JALがそもそもの黒子で、道はそのストーリー通りに動いた舞台俳優といった役どころだろう。
減資や資産再査定(デューデリジェンス)による株価算定など、JALストーリーに沿った動きは、JAL寄りであったことは否めない。新たな株主になる札幌市や他の自治体、経済界から株価に対する異議が出てくると、道は株価を再算定。しかし、新たな算定先を探すことなく当初からこの問題に関わっていた弁護士・公認会計士のチームに再び依頼。
結局、当初の株価から下がったものの、これまでにHACにつぎ込まれた補助金などを組み込んだデューデリを徹底すれば、さらにHAC株の現在価値は下がっていたのではないかという見方も強い。

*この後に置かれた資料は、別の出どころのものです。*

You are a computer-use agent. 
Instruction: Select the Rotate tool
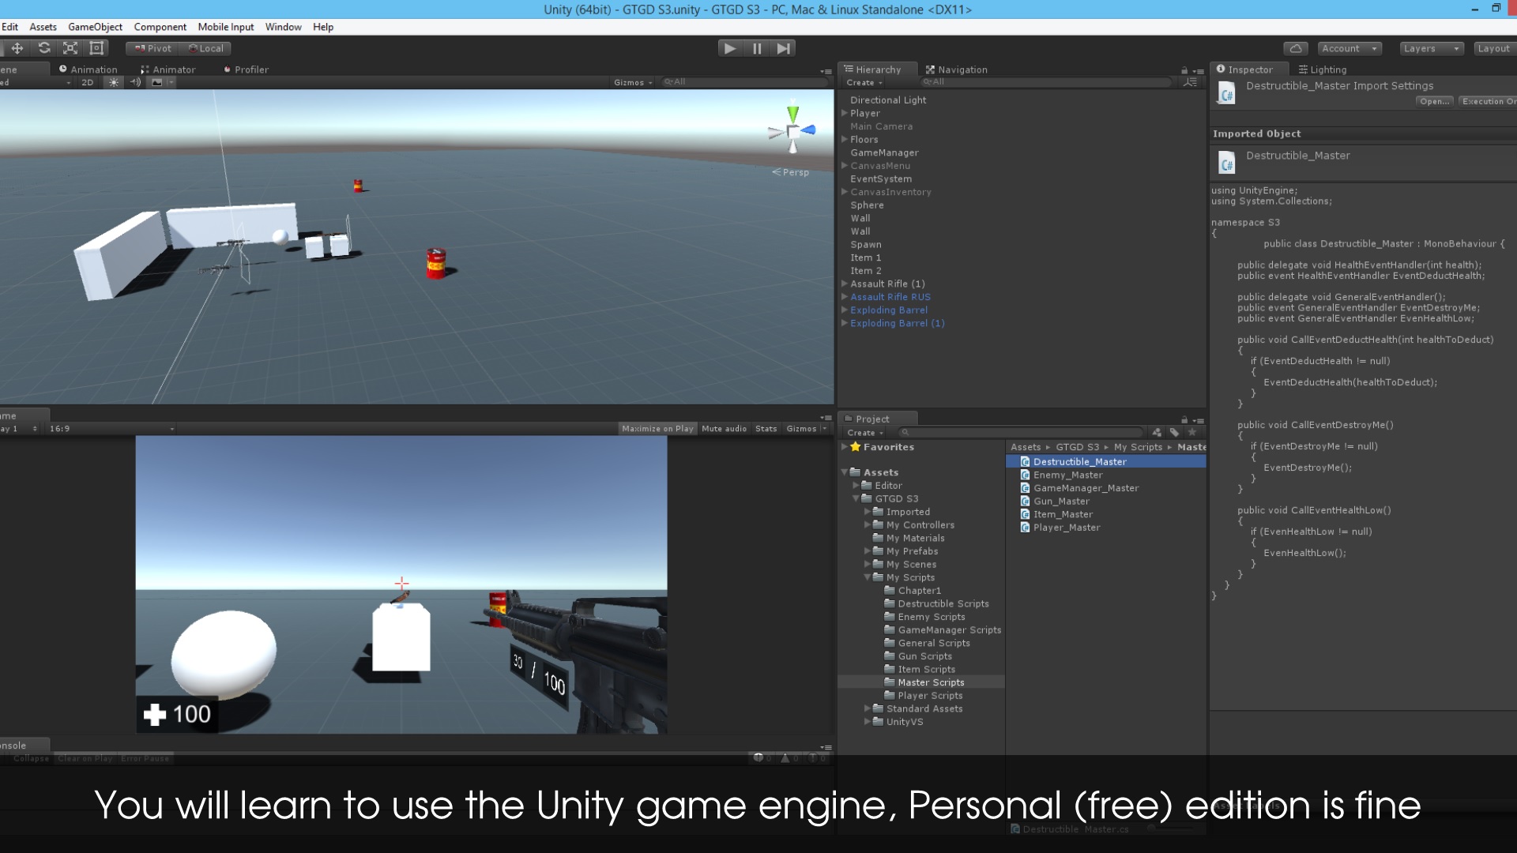44,48
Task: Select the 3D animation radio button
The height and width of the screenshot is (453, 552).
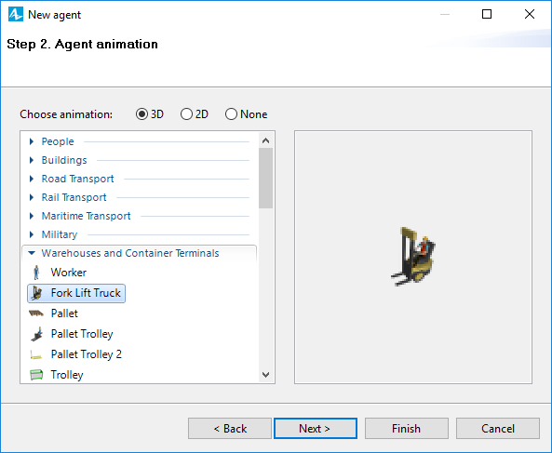Action: click(141, 114)
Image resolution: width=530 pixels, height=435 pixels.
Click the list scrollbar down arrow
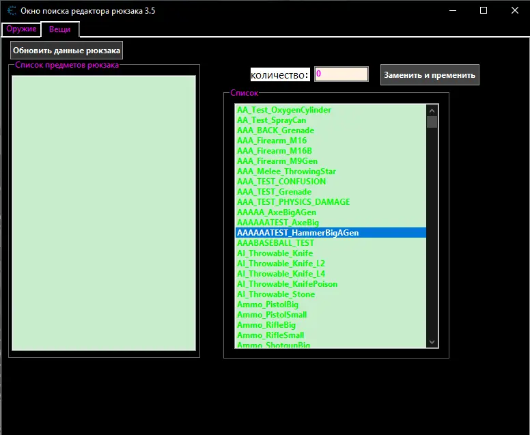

新生HAC誕生に向けた舞台の主役である道は、時に押したり引いたりしながら札幌市をまず陥落させ、続いて釧路市や函館市、旭川市などの就航先自治体を攻め落としていく。
その上で、経済界に出資を事実上迫っていった。
札幌市の幹部はこう言う。
「道の進め方には不信感があった。札幌市に対して、肝心のところは隠しながら包囲網を築くやり方だったからだ。このままでは『新生HACが頓挫するのは協力しない札幌市が原因』というような世論が形成されかねず、道に押し切られた感が強い」
また、経済界からの出資についても、「他社も出資しているから」と包囲網を狭めていき、最終的には札幌市と同様、新生HACに協力しないのは非国民ならぬ非道民というような世論形成を築き上げていった。
23日に、道は予算計上という最大のヤマ場を迎えるが、未だ新生HACは“画竜点睛を欠く”状態。龍を描いて最後に瞳を書き加えると、龍が天に昇っていったという故事になぞらえると、最後の瞳は新生HACの社長だ。
瞳が決まらない段階で、道は6億円強の補正予算を計上する。
道議会に対しても、「新生HACが頓挫しても良いのか」と迫っている構図にも見えてくる。
道は舞台の主役として、その役割を見事にこなしたといえるのかもしれない。しかし、新生HACという果実を作った功績とそれに至る過程で広がった不信感を差し引くと、主役の評価は及第点には達しないだろう。
画竜の点睛は、一体誰になるのか。観客は覚めた目で舞台のクライマックスを眺めている。